***** Records shown

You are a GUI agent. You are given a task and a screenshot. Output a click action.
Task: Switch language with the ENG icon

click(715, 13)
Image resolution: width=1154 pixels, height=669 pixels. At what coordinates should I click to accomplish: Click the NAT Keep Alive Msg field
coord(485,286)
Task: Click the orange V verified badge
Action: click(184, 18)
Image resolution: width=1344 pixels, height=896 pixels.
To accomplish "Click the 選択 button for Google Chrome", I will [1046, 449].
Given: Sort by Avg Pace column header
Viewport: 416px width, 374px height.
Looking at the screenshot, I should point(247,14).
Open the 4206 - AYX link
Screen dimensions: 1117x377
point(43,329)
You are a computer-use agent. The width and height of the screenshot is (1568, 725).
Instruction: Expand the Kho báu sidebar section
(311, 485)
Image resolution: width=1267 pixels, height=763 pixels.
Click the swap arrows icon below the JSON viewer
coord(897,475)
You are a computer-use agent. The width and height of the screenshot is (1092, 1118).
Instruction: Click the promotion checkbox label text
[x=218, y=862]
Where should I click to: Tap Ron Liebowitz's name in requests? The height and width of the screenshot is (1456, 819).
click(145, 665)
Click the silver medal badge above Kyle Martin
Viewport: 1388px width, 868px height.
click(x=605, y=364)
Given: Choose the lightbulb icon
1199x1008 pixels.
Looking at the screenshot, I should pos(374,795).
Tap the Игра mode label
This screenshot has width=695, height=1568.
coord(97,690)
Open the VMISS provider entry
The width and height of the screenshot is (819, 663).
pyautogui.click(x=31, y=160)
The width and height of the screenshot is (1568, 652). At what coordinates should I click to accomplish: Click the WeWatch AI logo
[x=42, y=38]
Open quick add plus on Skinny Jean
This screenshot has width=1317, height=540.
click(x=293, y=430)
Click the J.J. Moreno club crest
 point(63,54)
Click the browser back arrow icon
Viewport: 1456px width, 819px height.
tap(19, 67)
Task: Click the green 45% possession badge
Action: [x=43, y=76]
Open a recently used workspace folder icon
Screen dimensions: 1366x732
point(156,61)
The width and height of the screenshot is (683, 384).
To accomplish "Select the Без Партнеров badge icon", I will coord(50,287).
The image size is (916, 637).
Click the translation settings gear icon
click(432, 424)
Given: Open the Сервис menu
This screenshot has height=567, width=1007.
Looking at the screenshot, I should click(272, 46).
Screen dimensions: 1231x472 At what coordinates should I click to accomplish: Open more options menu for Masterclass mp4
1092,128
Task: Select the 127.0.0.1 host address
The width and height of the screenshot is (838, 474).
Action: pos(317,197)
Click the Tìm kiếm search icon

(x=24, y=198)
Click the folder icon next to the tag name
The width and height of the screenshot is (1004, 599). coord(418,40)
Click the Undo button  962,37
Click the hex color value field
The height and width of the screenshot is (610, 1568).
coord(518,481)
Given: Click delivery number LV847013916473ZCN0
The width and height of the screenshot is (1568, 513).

**********

- **Aim of the task**: Can you copy the material above word for word, from its first line through its last?

- **Response to the task**:
You are a GUI agent. You are given a task and a screenshot. Output a click action.
Task: Switch language with the ENG icon

click(715, 13)
Image resolution: width=1154 pixels, height=669 pixels. At what coordinates should I click to accomplish: Click the NAT Keep Alive Msg field
coord(485,286)
Task: Click the orange V verified badge
Action: click(184, 18)
Image resolution: width=1344 pixels, height=896 pixels.
To accomplish "Click the 選択 button for Google Chrome", I will [1046, 449].
Given: Sort by Avg Pace column header
Viewport: 416px width, 374px height.
Looking at the screenshot, I should point(247,14).
Open the 4206 - AYX link
Screen dimensions: 1117x377
point(43,329)
You are a computer-use agent. The width and height of the screenshot is (1568, 725).
Instruction: Expand the Kho báu sidebar section
(311, 485)
Image resolution: width=1267 pixels, height=763 pixels.
Click the swap arrows icon below the JSON viewer
coord(897,475)
You are a computer-use agent. The width and height of the screenshot is (1092, 1118).
Instruction: Click the promotion checkbox label text
[x=218, y=862]
Where should I click to: Tap Ron Liebowitz's name in requests? The height and width of the screenshot is (1456, 819).
click(145, 665)
Click the silver medal badge above Kyle Martin
Viewport: 1388px width, 868px height.
click(x=605, y=364)
Given: Choose the lightbulb icon
1199x1008 pixels.
Looking at the screenshot, I should pos(374,795).
Tap the Игра mode label
This screenshot has width=695, height=1568.
coord(97,690)
Open the VMISS provider entry
The width and height of the screenshot is (819, 663).
pyautogui.click(x=31, y=160)
The width and height of the screenshot is (1568, 652). At what coordinates should I click to accomplish: Click the WeWatch AI logo
[x=42, y=38]
Open quick add plus on Skinny Jean
This screenshot has width=1317, height=540.
click(x=293, y=430)
Click the J.J. Moreno club crest
 point(63,54)
Click the browser back arrow icon
Viewport: 1456px width, 819px height.
tap(19, 67)
Task: Click the green 45% possession badge
Action: [x=43, y=76]
Open a recently used workspace folder icon
Screen dimensions: 1366x732
point(156,61)
The width and height of the screenshot is (683, 384).
To accomplish "Select the Без Партнеров badge icon", I will coord(50,287).
The image size is (916, 637).
Click the translation settings gear icon
click(432, 424)
Given: Open the Сервис menu
This screenshot has height=567, width=1007.
Looking at the screenshot, I should click(272, 46).
Screen dimensions: 1231x472 At what coordinates should I click to accomplish: Open more options menu for Masterclass mp4
1092,128
Task: Select the 127.0.0.1 host address
The width and height of the screenshot is (838, 474).
Action: pos(317,197)
Click the Tìm kiếm search icon

(x=24, y=198)
Click the folder icon next to the tag name
The width and height of the screenshot is (1004, 599). coord(418,40)
Click the Undo button  962,37
Click the hex color value field
The height and width of the screenshot is (610, 1568).
coord(518,481)
Given: Click delivery number LV847013916473ZCN0
The width and height of the screenshot is (1568, 513).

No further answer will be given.